FRAME: Fast and Robust Autonomous 3D point cloud Map-merging for Egocentric multi-robot exploration
This work addresses the challenge of autonomous map integration for multi-robot exploration in complex settings like underground areas, representing an incremental improvement over existing methods.
The paper tackles the problem of merging 3D point cloud maps from multiple robots without prior pose knowledge, achieving fast and robust alignment using learned descriptors and Fast-GICP, with experimental validation in underground environments involving ground and aerial robots.

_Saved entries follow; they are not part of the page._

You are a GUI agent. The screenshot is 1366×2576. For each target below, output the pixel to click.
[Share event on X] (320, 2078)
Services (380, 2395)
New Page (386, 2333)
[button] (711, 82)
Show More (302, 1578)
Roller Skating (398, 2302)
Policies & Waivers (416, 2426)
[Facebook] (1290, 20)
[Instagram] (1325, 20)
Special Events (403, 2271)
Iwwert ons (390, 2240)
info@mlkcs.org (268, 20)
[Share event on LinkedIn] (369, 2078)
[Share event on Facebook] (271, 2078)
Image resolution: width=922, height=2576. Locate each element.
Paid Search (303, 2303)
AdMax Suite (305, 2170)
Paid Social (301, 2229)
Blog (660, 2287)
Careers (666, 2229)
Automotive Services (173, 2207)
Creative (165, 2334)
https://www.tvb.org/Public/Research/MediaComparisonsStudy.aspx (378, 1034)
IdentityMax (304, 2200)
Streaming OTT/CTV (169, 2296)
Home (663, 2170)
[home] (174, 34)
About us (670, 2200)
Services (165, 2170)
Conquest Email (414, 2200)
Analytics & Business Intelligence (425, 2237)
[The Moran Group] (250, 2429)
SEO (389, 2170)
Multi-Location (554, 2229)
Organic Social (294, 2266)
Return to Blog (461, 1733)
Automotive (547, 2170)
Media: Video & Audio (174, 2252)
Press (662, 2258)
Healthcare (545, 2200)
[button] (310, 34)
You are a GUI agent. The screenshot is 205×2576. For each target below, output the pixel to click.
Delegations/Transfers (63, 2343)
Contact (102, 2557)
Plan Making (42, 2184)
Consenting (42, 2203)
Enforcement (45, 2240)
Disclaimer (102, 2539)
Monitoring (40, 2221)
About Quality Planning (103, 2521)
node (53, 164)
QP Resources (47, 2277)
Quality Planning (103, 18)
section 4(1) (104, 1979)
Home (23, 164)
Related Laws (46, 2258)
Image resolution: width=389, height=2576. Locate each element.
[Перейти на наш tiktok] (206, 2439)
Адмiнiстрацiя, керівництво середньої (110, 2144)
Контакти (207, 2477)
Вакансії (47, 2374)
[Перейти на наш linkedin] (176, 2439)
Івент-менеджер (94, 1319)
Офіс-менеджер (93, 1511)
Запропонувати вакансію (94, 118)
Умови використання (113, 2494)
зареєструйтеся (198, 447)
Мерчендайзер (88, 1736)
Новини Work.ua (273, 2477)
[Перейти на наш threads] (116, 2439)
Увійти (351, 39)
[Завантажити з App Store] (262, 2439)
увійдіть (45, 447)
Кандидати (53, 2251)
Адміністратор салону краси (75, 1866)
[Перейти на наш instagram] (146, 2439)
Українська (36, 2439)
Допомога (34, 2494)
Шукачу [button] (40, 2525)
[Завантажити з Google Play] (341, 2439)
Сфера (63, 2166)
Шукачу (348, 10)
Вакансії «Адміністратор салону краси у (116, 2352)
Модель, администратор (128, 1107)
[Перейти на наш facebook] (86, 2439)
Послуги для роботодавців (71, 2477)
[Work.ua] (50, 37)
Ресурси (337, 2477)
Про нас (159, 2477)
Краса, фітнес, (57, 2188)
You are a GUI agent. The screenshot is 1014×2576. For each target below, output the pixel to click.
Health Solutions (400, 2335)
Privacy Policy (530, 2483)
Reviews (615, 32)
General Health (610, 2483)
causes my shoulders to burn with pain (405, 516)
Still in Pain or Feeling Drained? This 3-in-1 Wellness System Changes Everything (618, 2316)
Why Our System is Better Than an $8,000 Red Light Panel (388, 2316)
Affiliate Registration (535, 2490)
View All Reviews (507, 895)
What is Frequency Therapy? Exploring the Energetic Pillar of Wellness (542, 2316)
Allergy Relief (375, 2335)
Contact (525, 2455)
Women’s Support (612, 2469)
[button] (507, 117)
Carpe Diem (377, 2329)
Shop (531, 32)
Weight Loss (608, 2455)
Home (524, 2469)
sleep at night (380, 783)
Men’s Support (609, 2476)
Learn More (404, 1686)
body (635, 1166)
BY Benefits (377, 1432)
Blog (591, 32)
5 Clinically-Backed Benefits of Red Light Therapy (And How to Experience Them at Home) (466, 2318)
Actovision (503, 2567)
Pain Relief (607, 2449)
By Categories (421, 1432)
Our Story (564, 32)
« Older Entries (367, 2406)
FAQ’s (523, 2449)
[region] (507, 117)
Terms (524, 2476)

This article presents a 3D point cloud map-merging framework for egocentric heterogeneous multi-robot exploration, based on overlap detection and alignment, that is independent of a manual initial guess or prior knowledge of the robots' poses. The novel proposed solution utilizes state-of-the-art place recognition learned descriptors, that through the framework's main pipeline, offer a fast and robust region overlap estimation, hence eliminating the need for the time-consuming global feature extraction and feature matching process that is typically used in 3D map integration. The region overlap estimation provides a homogeneous rigid transform that is applied as an initial condition in the point cloud registration algorithm Fast-GICP, which provides the final and refined alignment. The efficacy of the proposed framework is experimentally evaluated based on multiple field multi-robot exploration missions in underground environments, where both ground and aerial robots are deployed, with different sensor configurations.